Tuesday, August 27, 2013

A Place Called Canterbury by Dudley Clendinen

A Place Called Canterbury by Dudley Clendinen

While in Maine, I struck up a conversation with a man getting out of a car with Florida license plates.  I was, after all in Maine, a very long way from my home in Florida and he was too.  We were probably neighbors. 

The man said he lived in Tampa and we exchanged niceties.  How we got to the subject of moving our elderly relatives into assisted living, I'm not sure.  My vacation in Maine hadn't yet relieved the migraine headache of moving my 92 year old step mother, June, into a place she didn't want to have anything to do with.  I'd had a very stressful summer.  He was in the midst of the same scenario with his elderly mother.  We told each other our war stories.  He mentioned A Place Called Canterbury since it's about a place in Tampa and his mother had recently moved there.  I was still looking for the magic wand that would make this stage of life calm and wonderful for my step mother, so I downloaded the book as soon as I got back home.

The first paragraph started by saying that Dudley's mother had relented and agreed to sell her home and move to Canterbury.   June on the other hand, went kicking and screaming. My sister and I employed all kinds of tricks and told oodles of white lies during the time it took to extract her from her apartment.  We never knew we were even capable of saying such things, especially to someone we loved and respected. While she wasn't our mother, we'd known her for over 50 years. The word "relented" shut me down from the start. This whole process would have been easy if June had only chosen to accept that she needed more care.

A Place Called Canterbury did have some bits of brilliance.  I laughed out loud in some parts and cried in others. I understood Mr. Clendinen's pain at watching his mother hang on to life even when time after time, the doctor or nurse had told him the end was near.  And I especially enjoyed Sweetso, who continued to smoke even when she was told not to.  June loved to say she never had a cigarette she didn't enjoy.  If 70 years of smoking hadn't killed her yet, I doubt that it would. Sweetso felt the same way. 

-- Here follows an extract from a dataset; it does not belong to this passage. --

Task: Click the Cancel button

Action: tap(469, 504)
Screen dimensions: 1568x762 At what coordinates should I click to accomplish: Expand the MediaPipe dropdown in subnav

Mainly however, I found this story very disconnected. The backstory became long and laborious, taking me away from the real story of people who have lost their purpose in the later years of their lives.  I skimmed alot.  I couldn't find the magic wand I'd so desperately been searching for.  I know in my heart that there's no simple answer.  But if A Placed Called Canterbury can help anyone else in this situation, then that is magic enough for me.